Text excerpt ::
I would love to be able to share back with the community that has helped me so much, especially when I was still a starving student @ University. Admittedly, the desire to give back was actually one of the biggest reasons I even wanted such a ridiculously fast connection. I want to be able to Seed meaningful files (like textbooks, documentaries, thought-provoking or feel-good movies, etc) to help contribute to a better society online as I do in-person.

The highest I've seen my Upload total speed reach is ~37.5 MB/s (so, 300 Mbit/s) and this was only once, ever, for maybe a few minutes.
The vast majority of the time it just sits there at a couple-few MB/s, despite there being tons of Peers that need the files (Leeches).
Individually, the majority of Peers I connect to download at no more than ~200-300 KB/s, which is just downright hard to believe. This includes users who are also in the same country (United States).

Exercise instructions :: In the post about seeding and upload speeds, what is the highest total upload speed the writer reports seeing? The rows that come next are separate material, unrelated to the text.

Extracted material ::
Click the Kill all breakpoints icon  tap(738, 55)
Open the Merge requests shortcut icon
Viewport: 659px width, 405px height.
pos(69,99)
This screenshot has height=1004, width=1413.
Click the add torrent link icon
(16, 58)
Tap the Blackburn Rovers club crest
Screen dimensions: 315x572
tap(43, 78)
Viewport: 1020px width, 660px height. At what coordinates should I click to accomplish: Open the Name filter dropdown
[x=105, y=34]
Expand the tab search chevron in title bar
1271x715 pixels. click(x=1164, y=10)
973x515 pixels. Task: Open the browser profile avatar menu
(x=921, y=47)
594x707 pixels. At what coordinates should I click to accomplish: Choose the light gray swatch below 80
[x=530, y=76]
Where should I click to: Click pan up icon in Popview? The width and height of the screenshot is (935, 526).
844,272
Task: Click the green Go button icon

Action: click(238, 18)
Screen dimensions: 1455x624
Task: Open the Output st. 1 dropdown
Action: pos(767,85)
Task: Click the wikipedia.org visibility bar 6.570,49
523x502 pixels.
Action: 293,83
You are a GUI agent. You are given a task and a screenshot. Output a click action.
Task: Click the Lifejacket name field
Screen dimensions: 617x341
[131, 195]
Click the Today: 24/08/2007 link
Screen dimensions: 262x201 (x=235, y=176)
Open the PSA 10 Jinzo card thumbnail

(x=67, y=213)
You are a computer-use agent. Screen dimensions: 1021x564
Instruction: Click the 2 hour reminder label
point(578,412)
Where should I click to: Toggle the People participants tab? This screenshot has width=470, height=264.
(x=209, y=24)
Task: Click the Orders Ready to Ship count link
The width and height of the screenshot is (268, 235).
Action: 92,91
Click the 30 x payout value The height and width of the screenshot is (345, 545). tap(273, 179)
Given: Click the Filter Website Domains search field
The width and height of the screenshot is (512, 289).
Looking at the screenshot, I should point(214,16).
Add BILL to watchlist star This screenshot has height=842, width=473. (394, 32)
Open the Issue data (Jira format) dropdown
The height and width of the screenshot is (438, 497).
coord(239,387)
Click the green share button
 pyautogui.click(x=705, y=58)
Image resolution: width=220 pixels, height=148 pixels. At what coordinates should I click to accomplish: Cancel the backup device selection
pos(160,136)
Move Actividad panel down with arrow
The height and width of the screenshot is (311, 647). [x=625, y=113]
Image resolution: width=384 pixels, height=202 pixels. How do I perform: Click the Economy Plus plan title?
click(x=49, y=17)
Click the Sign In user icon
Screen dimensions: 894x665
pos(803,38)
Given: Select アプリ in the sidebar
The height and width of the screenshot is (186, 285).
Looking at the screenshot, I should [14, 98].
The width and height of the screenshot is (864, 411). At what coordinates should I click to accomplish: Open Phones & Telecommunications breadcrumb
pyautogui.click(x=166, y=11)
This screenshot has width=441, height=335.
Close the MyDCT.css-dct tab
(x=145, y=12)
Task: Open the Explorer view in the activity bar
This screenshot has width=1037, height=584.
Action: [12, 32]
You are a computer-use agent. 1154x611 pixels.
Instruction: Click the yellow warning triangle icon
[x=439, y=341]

Task output :: About 37.5 MB/s, or 300 Mbit/s.